YOUR TASK: Rewrite the entries below, swapping "Edit menu" for "View menu" and leaving everything else unchanged.

INFORMATION SHOWN:
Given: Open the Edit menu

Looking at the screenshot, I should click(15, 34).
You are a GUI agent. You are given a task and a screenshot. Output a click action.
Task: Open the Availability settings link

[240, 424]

FINISHED ANSWER:
Given: Open the View menu

Looking at the screenshot, I should click(15, 34).
You are a GUI agent. You are given a task and a screenshot. Output a click action.
Task: Open the Availability settings link

[240, 424]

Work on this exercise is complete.